There are so many specific wines that pair well with specific cheeses. If the entirety of the event is to consume wine and cheese, I would follow the pairings below. However, if cheese is not going to be the focal point of the gathering and presented as an appetizer, I would strictly pair with light bodied wines and continue serving the evening from lightest to heaviest. Also, reference my Creating an MVP Charcuterie Board for the perfect additions!
http://www.decanter.com // His and Her Wine via http://www.hisandherwine.com)
Pinot Grigio: Salad
Sauvignon Blanc: Salad
One of the greatest tips to remember is that light bodied wines pair well with lean meals and full bodied wines compliment rich meals.
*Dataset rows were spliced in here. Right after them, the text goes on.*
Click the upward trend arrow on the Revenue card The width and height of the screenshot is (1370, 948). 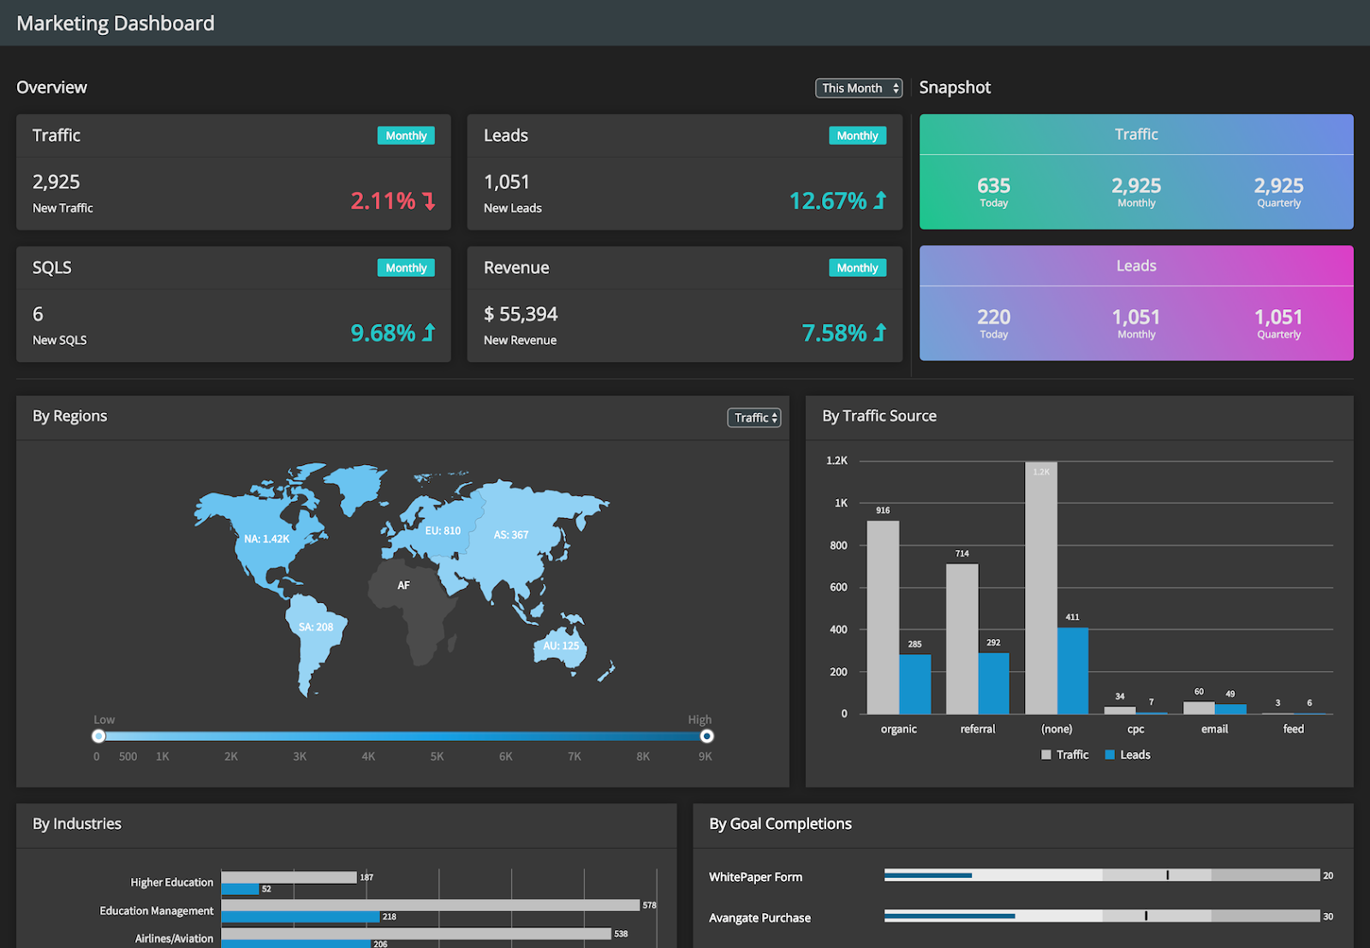[879, 332]
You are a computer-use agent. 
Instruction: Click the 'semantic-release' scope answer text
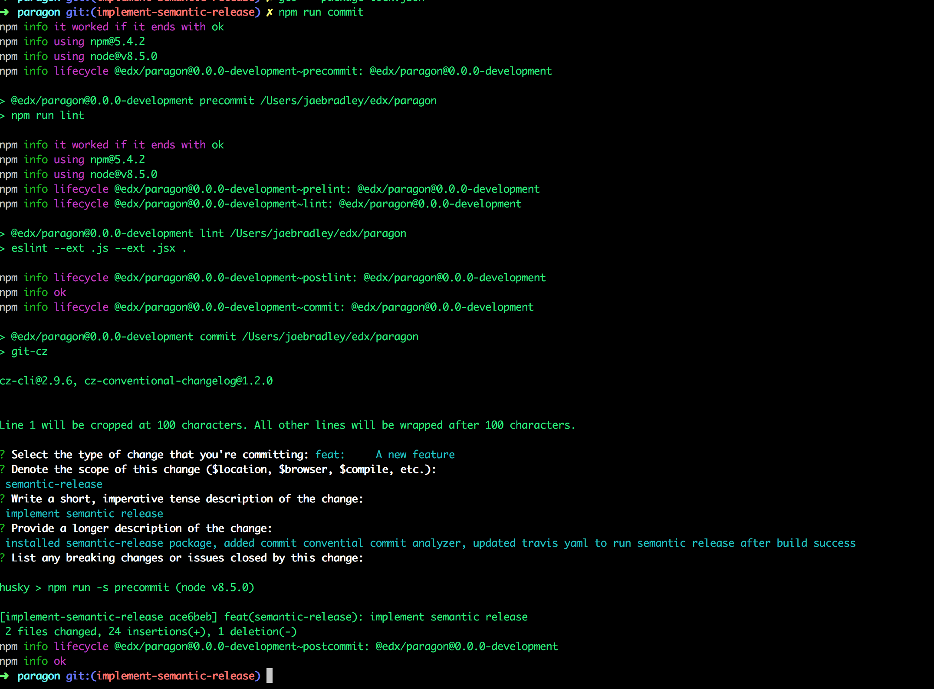coord(54,484)
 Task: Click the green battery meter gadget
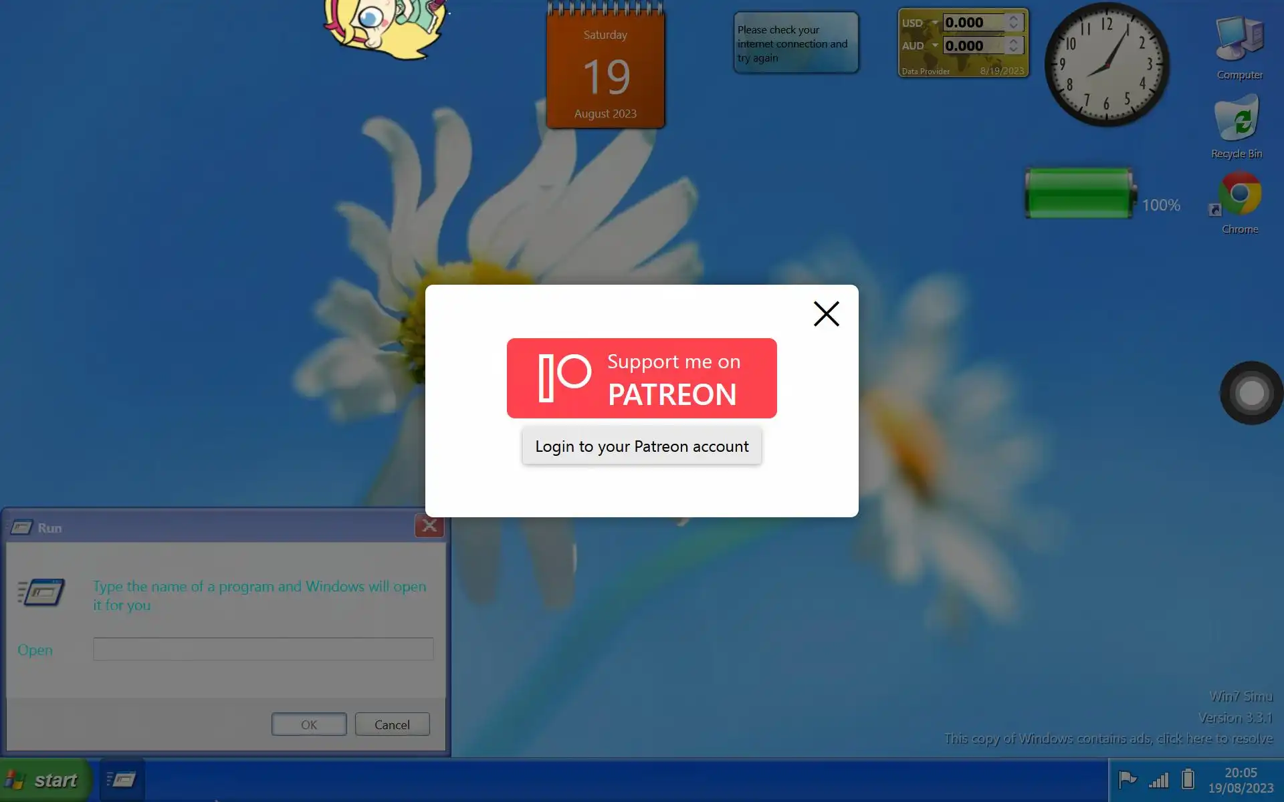point(1079,194)
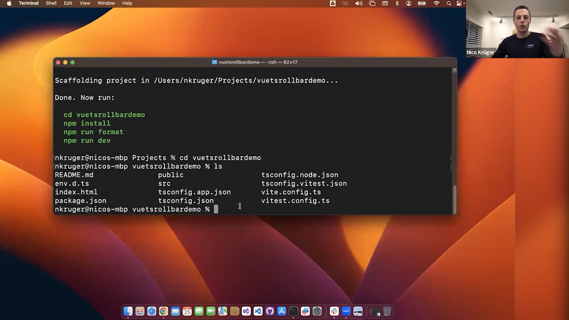This screenshot has width=569, height=320.
Task: Open Google Chrome in the Dock
Action: coord(163,311)
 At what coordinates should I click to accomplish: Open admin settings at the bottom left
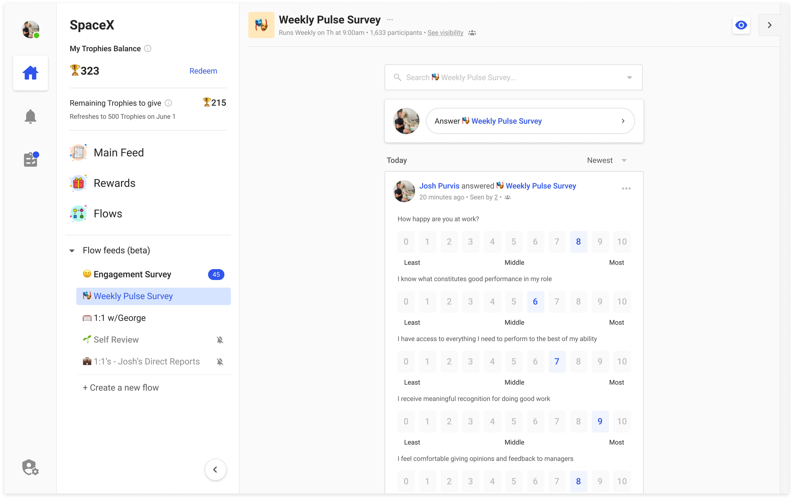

Pro- Tip: try to pair a country’s cuisine with their wine, they were made in the same regions to compliment one another! Overall, tips worth mentioning: Reisling pairs well with spicy cuisine. Acidic wines pair well with lighter dishes- salmon, chicken, pork, butter or cream sauces. And Earthy foods like mushrooms pair well with earthy wines like Rosso or Brunello Montalcino
Reisling: Spicy Cuisine
Pinot Grigio: White Meat, Fish
Sauvignon Blanc: White Meat, Fish, Pesto
Chardonnay: Creamy/ Buttery Sauces, Seafood
Rose: Chicken, Pork, Lobster, Salmon, Tuna
Pinot Noir: Salmon, White Meat, Cured Meats, Garlic and Herbs, Mushrooms, Lamb, Pork
Cabernet Sauvignon: Red Meat
Merlot: Red Meat
Bordeaux: Red Meat
Sangiovese or Chianti: Tomato Sauce (even pizza!)
Syrah: Stew, Lamb
Malbec: Stew, Lamb, Pork
(Duck fat fries and Malbec… we might have stretched this one a little too far, but we weren’t willing to compromise one or the other 😂)
Reisling: Lighter Sweets
A cordial is a sweetened and distilled liquer to serve after dinner instead of desert (although I prefer in addition to). Basically a classy way of taking a shot.
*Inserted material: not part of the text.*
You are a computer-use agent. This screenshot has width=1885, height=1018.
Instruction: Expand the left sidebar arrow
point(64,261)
These pairings have truly only scratched the surface, there are so many varietals to choose from. Don’t be afraid to head to your nearest wine store and ask the employees for recommendations- that’s what they’re there for and the LOVE it! But I guarantee- if you stick to the simple pairings shown above and remember the few pairing tips, any host (or your own guests) will appreciate the effort and contribution!